Another takeover attempt of the entire academic system by covert elites? SCITILITY
A short note to raise awareness
This is not a typically long post. I have gotten stuck on several preprints that I have been working on simultaneously, and am also thrilled about a major change in my work/research environment - more, in another post. This morning, a Nature Briefing article caused substantial unease. I thought it would be worth to write a short post on this.
It’s about a new startup and another AI application, ostensibly to help scientific publishers and the scientific community.
The start-up called Scitility aims to help publishers spot potentially problematic papers and suspicious work.
Source: https://scitility.com/aboutus
Scitility’s tool ‘Argos’ purports to offer a solution to improve research integrity and combat academic misconduct.
Their catch headline, mission statement, and the new service offered is “Research Integrity Made Easy”
How do they want to do this? In their words, they are offering
“A comprehensive retraction service that empowers researchers, institutions, societies, funders, and publishers to uphold the highest standards of scientific integrity. With daily updates, personalized retraction alerts, and seamless integration into workflows via an API, Argos swiftly identifies retracted articles and flags areas of concern. Fostering a culture of accountability and trust.“
To me, this raises more than just simple questions:
Argos argues they are a “self-funded company.” So, someone is funding them. But we are not told who they are.
Above, it’s insulting to use the word “empower.” Science is an art of learning and exchange. It cannot be “empowered” by dictates from unaccountable covert elites who are funding this.
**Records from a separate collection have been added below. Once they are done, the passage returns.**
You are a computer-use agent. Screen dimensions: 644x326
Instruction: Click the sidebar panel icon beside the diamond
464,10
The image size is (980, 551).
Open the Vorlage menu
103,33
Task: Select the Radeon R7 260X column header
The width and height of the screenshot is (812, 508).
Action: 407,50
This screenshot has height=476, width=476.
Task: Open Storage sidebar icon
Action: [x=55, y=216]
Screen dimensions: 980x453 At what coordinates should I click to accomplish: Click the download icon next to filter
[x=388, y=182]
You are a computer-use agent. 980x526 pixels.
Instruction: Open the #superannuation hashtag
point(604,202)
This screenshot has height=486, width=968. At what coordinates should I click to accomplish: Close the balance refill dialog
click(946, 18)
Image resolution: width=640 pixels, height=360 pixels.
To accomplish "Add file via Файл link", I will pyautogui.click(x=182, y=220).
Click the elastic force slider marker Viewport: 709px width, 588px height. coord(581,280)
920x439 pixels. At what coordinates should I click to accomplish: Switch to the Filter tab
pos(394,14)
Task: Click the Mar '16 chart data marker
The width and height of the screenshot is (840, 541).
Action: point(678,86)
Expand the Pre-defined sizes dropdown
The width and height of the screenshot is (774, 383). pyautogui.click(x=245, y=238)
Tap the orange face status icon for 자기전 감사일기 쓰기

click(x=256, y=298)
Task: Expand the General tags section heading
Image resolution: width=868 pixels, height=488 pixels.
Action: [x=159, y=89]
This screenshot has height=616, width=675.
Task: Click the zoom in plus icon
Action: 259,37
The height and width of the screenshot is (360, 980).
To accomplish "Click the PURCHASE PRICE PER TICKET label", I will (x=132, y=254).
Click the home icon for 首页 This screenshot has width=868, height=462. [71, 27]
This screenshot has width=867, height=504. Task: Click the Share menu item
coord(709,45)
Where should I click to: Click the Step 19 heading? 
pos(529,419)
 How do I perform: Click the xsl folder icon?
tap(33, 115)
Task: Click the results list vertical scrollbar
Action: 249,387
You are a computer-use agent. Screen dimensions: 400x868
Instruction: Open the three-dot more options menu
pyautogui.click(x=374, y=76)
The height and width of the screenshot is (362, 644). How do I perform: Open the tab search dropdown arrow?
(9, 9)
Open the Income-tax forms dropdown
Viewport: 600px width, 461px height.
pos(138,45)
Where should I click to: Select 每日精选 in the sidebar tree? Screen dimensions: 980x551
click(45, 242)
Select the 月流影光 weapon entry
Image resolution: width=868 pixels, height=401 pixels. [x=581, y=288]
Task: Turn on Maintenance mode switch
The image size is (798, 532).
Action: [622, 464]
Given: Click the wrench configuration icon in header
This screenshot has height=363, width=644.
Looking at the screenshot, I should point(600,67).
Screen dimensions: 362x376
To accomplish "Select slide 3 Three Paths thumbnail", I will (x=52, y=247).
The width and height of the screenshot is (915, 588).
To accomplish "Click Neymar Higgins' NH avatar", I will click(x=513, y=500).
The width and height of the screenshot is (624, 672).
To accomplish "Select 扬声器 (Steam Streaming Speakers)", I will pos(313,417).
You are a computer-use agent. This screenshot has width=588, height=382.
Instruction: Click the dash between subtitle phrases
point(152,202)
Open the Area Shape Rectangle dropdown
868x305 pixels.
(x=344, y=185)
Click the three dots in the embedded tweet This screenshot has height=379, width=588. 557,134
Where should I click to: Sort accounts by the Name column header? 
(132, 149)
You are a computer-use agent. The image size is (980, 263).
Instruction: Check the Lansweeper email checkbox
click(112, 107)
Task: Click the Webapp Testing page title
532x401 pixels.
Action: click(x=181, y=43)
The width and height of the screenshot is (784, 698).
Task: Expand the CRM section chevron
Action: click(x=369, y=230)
It’s possible that the founders are doing this with some good intentions. Yet, how do we know that this large-scale operation does what they intend to do? We have no proof that AI is suitable for this at all.
Which globalists will jump on this idea and widely push the implementation of such programs without us knowing?
Trust hinges upon openness and free discussion, not on censorship.
Accountability - to whom and about what?! Have the criteria for “accountability” been independently established by unbiased scientists?
Research integrity is an issue of ethics but not AI censorship and intimidation!
As described by Nature (doi: https://doi.org/10.1038/d41586-024-03427-w):
“The science-integrity website Argos, which was launched in September by Scitility, a technology firm headquartered in Sparks, Nevada, gives papers a risk score…. A paper categorized as ‘high risk’ might have multiple authors whose other studies have been retracted…”
Will this lead to a hopeless downward spiral - once you have a paper distracted, e.g. for unwanted content, then it will just escalate from then on?!
How could you content with AI, to justify yourself? It’s a mass operation. How can we ever expect that those affected will receive a fair analysis?
And what if you are in a situation where a previous retraction was not justified, even to the point that this is acknowledged? Seeing that it is technically extremely difficult to re-train AI, how can scientific progress and errors ever be updated?
IMO, Argos does not “support the scientific community,” as they claim, even though it is “organized as a Public Benefit Corporation.”